Just having pf enabled on there introduces significant overhead. But I think you're right it's not just pf at work here, you should be seeing more throughput. I think you need to check the ix drive is creating multiple queues and using them. Try running
vmstat -iduring a test.
Linux will almost always perform better to various extents on given hardware. But not that much better.
Seems like it does create about 8 queues as this is another set of boxes but just with one cpu. Still, I was not yet able to exceed 2.5Gb/s and this is on a straight connection no switch in between, no nat or filtering.
A little bit ridiculous...
That's iperf3 directly between the boxes with pfSense on? With multiple connections? 8 to use all the queues.
Yes, unfurtunately. I've been playing with all sorts of ifconfig options for ix0 nic, to no avail. Some of them make matter worse but none of them better.

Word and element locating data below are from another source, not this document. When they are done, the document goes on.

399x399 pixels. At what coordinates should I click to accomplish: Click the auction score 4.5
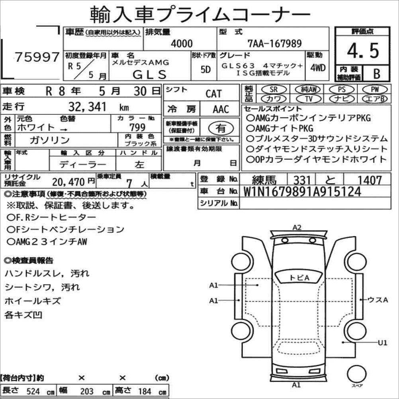coord(363,51)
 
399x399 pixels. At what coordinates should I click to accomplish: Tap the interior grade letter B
coord(377,74)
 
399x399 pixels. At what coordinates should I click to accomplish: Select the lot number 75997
coord(37,57)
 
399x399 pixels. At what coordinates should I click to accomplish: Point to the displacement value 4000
coord(182,43)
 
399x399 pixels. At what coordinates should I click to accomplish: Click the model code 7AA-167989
coord(275,43)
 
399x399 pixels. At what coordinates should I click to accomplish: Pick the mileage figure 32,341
coord(87,107)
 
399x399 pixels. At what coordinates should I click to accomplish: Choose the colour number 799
coord(137,127)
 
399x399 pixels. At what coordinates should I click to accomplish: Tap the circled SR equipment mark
coord(274,89)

I believe I must accept the faith and blame freebsd. I can't spend days unfortunately troubleshooting this, the card/system should work out of the box.
I would certainly expect more from that CPU. You could try FreeBSD directly and see what performance you're seeing. Could be some obscure hardware/driver compatibility issue.
Alright, more digging has been done.
Setting the mtu to 9000 gets me 9.90 Gbits/sec. Of course jumbo frames should make a different but sincerely not that much expected.
So, I went on with my investigation and created two vms on same server, installed pfsense with the configs from the troublesome ones. Using virtio for net, initially I was getting pretty much the same however enabling tso and lro on vtnet0 which was the "carp" interface pushed to 28 GB/s WITHOUT jumbo frames (because they are on the same machine, local software bridge)
However, this introduced new issues such as iperf3: error - unable to write to stream socket: Permission denied, which I am sure is some default limitations that need tweaking.